Motorcycles have had a place on battlefields around the world since the beginning of mechanized warfare, and even today, in Russia’s war on Ukraine, we find electric bikes making a difference on the front line.
For example, Ukrainian company Delfast’s e-bike, the Top 3.0, a hybrid dirt bike/bicycle that could be categorized as an enduro moped, is currently being used by Ukrainian fighters. It has an impressive range of up to 200 miles on a single charge. And even more impressive? It can be equipped to carry rocket launchers.
As reported by Electrek, Kyiv-borne Delfast’s e-bikes are being employed by Ukrainian ground forces to carry Next Generation Light Anti-Armor Weapons (NLAWs), think Javelin anti tank missiles, which are lightweight, line-of-sight, shoulder- fire weapons to the front lines. Remember seeing all those burned out Russian tanks lining Ukrainian roads? These e-bikes could be partly responsible.

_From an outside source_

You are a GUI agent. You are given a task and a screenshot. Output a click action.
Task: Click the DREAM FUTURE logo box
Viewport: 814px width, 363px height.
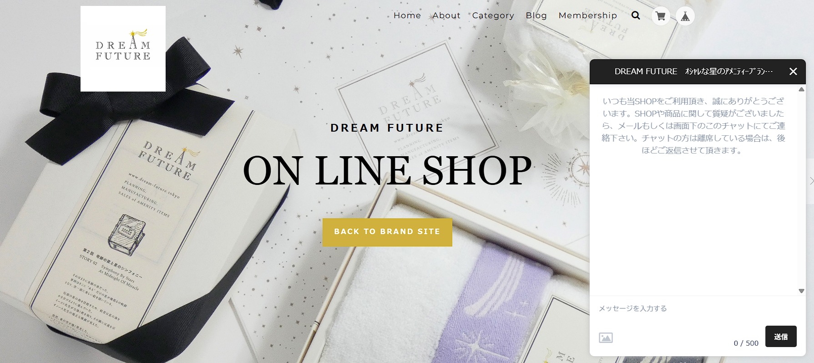click(123, 49)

The Delfast bikes are pretty neat machines, outfitted with 3000 watt electric motors that deliver a peak output of 6000 watts, plus 134 ft lbs (182 nm) of torque, which translates to a top speed of 50 mph , plus plenty of useful tractability. And save for the potential whisper of belt and tire noise, these bikes, equipped with motorcycle tires, are super quiet, a major asset when a soldier is maneuvering within sight of enemy troops.

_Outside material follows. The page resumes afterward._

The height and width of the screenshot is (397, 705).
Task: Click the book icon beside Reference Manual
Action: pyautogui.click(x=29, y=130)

Delfast’s CEO and co-founder, Daniel Tonkopiy, shared some feedback received from the soldiers: “The bike was great and can really work for mobile groups. Plans to use it – for reconnaissance tours and with equipment for work on tanks.”
Being relatively lightweight (154 lbs) the Delfast e-bike is highly maneuverable and can also handle rough terrain thanks to eight inches of travel delivered via an adjustable KKE fork and rear coil shock. A true hybrid, the Top features pedal assist, as well as regenerative charging during braking and coasting. Some of the cops in Mexicali, Baja’s capital city, have been using Delfast Top e-bikes, dubbed Top Cops, since 2020.

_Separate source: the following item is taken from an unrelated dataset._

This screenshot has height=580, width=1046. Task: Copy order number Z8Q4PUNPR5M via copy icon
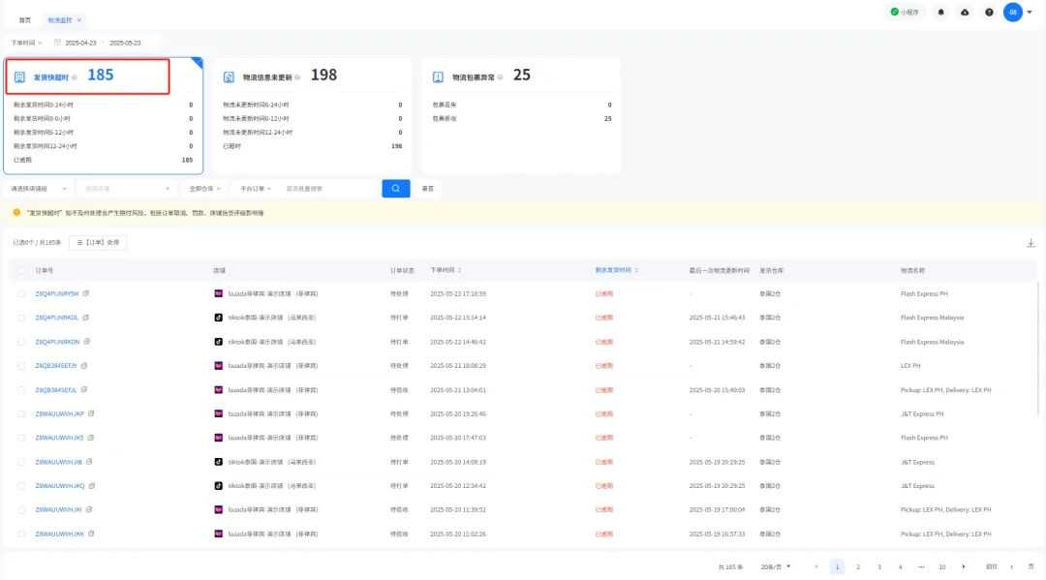coord(86,292)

Another Ukrainian company, ELEEK, has been supplying similar e-bikes to frontline fighters, including to snipers, who value these machines for their stealthiness and ability to reach rugged outposts. The company has commissioned designated bikes by Ukrainian forces, “Atom Military” units. On ELEEK’s website it claims the Atom models can deliver a top speed of 62 mph (100 km/h) and can travel up to 93 miles (150 km) on a single charge.
Both e-bikes being used by Ukrainian fighters are designed to handle heavy payloads in relation to their light weights (the Atom is also listed as weighing 154 lbs) and the military versions have been equipped with 220 V output as well, which allows charging from any standard outlet. Yet another profound benefit is a smaller heat signature of these small e-vehicles, making them harder to detect by Russian drones equipped with thermal imaging.
While it’s awesome to see these innovative motorbikes helping Ukraine stand up to Russia’s invasion, e-bikes aren’t new to military arsenals. In 2020 we reported about the New Zealand defense force’s use of electric utility bikes built by UBCO, while Norway equips its border patrol with fat tire e-bikes. One of the coolest e-bike operations is happening in the UAE, where Black Hawk helicopters are being fitted with side-mounted Zero FX motorcycles.
Of course many other e-vehicle technologies are being tested by military outfits around the world and being kept under wraps. In fact, Delfast’s CEO stated: “We’ve been providing electric bikes to the Ukrainian Army since the first day of the war. We transferred electric bikes to the front line, but we did not talk about it – we do some things quietly.” Ukraine’s military command only recently allowed the e-bike companies to publish photos of what the bikes were being used for.
Somehow a silent, off road ready moped capable of 50-plus mph sounds all at once thrilling and terrifying. Interestingly, Delfast is now headquartered in Southern California and units will be available in the States this summer. A Top 3.0 starts at $6,599, and no, you won’t find rocket launchers on its list of options.